**Working data**
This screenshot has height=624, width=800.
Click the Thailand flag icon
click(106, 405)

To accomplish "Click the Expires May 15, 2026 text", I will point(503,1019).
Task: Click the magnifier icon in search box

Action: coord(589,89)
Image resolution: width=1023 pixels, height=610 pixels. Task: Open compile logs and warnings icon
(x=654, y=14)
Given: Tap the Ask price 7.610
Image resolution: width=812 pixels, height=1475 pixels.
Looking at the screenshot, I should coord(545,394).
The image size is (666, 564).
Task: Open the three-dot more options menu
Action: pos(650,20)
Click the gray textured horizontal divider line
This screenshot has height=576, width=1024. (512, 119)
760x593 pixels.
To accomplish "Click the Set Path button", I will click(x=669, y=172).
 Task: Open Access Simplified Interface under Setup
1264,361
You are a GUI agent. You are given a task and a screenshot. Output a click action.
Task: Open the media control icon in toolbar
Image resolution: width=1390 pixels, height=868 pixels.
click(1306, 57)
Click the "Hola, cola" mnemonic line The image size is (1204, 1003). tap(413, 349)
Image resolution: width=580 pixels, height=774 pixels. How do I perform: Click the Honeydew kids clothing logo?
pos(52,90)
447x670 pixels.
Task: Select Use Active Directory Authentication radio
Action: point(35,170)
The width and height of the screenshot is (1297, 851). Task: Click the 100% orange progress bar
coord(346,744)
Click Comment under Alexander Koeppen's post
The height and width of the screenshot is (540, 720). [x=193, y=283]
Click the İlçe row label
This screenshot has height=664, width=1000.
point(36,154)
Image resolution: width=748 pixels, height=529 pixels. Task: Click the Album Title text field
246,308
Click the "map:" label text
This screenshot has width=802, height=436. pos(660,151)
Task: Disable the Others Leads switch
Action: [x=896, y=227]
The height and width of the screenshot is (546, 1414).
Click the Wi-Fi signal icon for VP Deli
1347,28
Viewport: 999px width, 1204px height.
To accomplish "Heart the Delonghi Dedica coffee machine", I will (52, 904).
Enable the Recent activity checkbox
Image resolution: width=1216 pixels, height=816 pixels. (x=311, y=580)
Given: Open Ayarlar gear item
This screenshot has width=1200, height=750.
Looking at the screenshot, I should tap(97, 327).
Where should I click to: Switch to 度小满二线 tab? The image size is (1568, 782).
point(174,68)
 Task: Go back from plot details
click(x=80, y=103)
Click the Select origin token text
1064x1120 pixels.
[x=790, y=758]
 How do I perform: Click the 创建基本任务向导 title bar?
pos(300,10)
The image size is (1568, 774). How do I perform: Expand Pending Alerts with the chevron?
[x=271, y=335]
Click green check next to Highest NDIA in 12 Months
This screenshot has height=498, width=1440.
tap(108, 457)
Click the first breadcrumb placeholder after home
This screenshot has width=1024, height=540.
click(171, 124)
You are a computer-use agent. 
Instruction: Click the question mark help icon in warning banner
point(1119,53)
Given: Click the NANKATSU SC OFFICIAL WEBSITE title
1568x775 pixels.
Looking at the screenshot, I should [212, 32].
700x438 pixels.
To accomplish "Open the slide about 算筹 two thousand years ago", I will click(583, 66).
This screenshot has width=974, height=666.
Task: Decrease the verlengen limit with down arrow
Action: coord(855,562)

**Exercise**
Select every line of the material above holding the word "agent" and copy it.

**Task response**
You are a GUI agent. You are given a task and a screenshot. Output a click action.
You are a computer-use agent. 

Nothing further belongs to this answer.